The answer to those questions is, quite simply, the respect that comes with shared experience.
So few people on the planet truly know the weight of responsibility a US president must feel. It’s what Mr Obama described, in the lengthy quote above, as “the weight of the office”. That kind of shared burden would bond most people.
There’s a reason presidents all seem to age so dramatically during their time in office.
This is a job that involves giving the order to kill people. Taking out a terrorist leader with a drone strike might mean inadvertently murdering a dozen civilians. Any order sending US soldiers overseas will likely result in some of them dying. Domestically, failure to contain a pandemic might cause thousands of deaths.
These dilemmas would keep most normal people awake at night, and inspire terrible feelings of stress and guilt.
After leaving office, Mr Bush was known to paint portraits of soldiers who were physically or mentally wounded after he sent them to Iraq and Afghanistan – an expression of guilt and remorse if ever I’ve heard of one.
And yet, it has been abundantly clear since day one of Mr Trump’s presidency that he does not feel the same burden, or even seem to understand it.

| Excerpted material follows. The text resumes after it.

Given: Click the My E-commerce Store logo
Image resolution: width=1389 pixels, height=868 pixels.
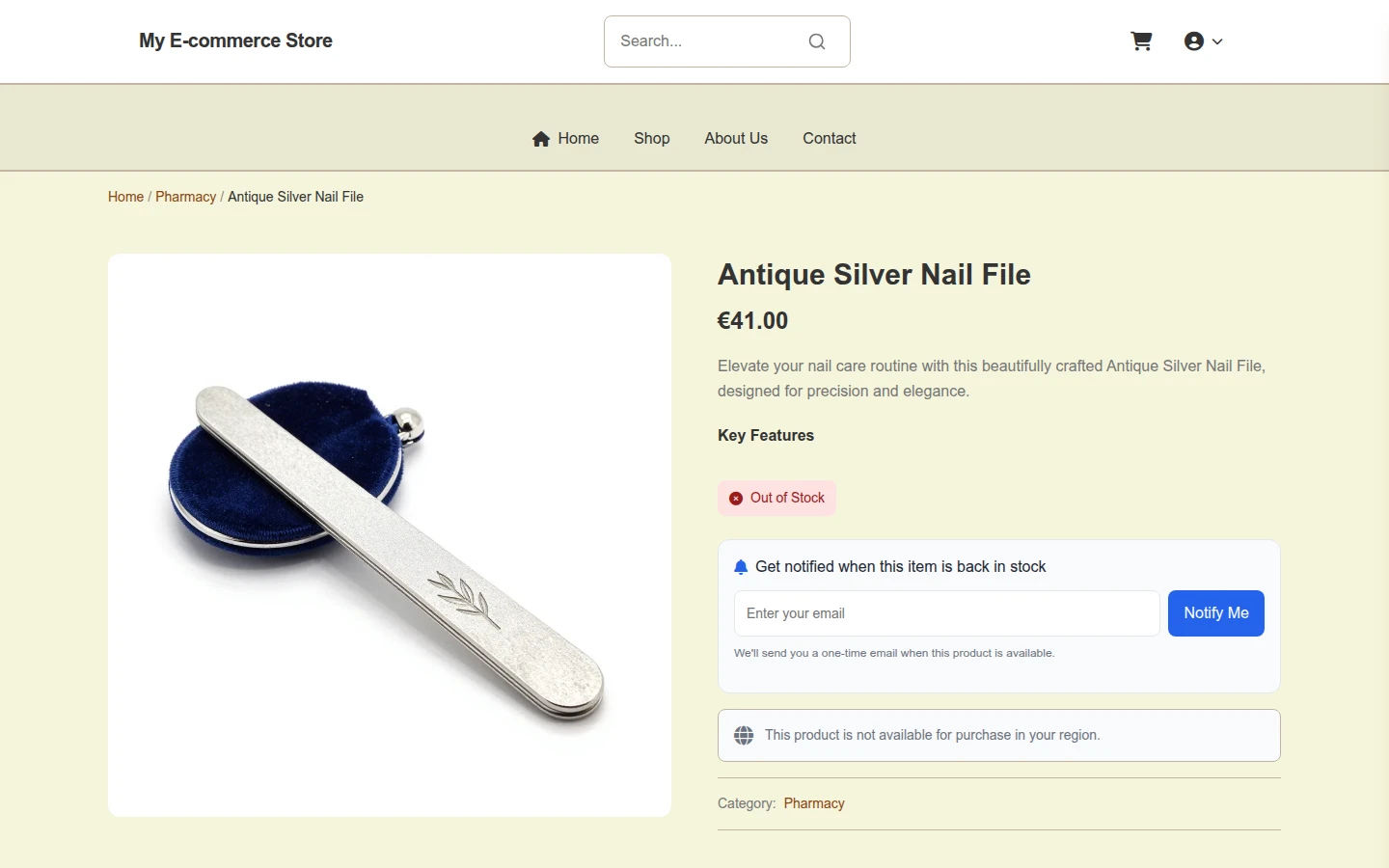Looking at the screenshot, I should click(x=235, y=41).
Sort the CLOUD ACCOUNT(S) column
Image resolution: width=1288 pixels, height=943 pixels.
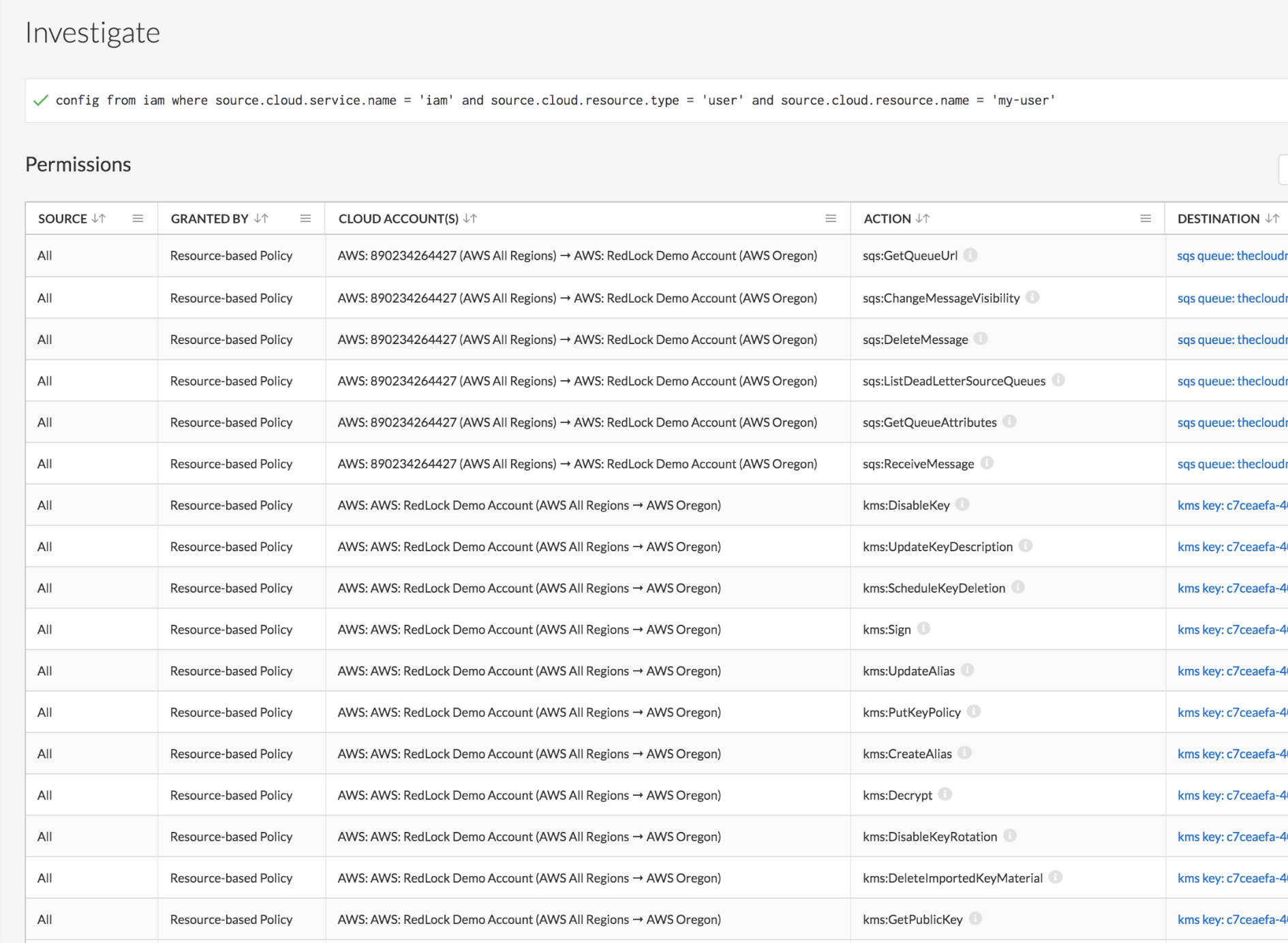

RELATED: Trump’s ‘very odd’ answer to QAnon question
A few hours before Mr Obama’s speech, Mr Trump was asked for his opinion on QAnon, the unhinged online conspiracy theory movement which the FBI has concluded poses a domestic terrorism threat. His answer was incredibly irresponsible.
“During the pandemic, the QAnon movement appears to be gaining a lot of followers. Can you talk about what you think about that, and what you have to say to people who are following this movement right now?” a reporter asked.
“Well I don’t know much about the movement, other than I understand they like me very much. Which I appreciate,” Mr Trump replied.
“But I don’t know much about the movement. I have heard that it is gaining in popularity.
“And I’ve heard these are people that love our country.
“So I don’t know, really, anything about it, other than they do supposedly like me.”
Any regular president would have recognised their responsibility to disown the fringe group. Mr Trump responded by encouraging it, because he had heard that the lunatics in question “like me very much”.
It’s been many months since the coronavirus pandemic started, but the President still hasn’t recognised his responsibility to protect Americans from it. He continues to insist the country’s epidemic is under control, even as it records tens of thousands of infections each day.
That is what fuelled the fury behind Mr Obama’s words. His critique was not about Mr Trump’s policies. It was about his failure, after all this time, to grasp the seriousness of the job entrusted to him by the American people.
When Mr Obama finished his speech, there was, of course, no applause. The silence hung uncomfortably in the air.
And that was the perfect conclusion. This might have been a triumphant moment for the Democratic Party’s political strategists, but it was a mournful one for the country.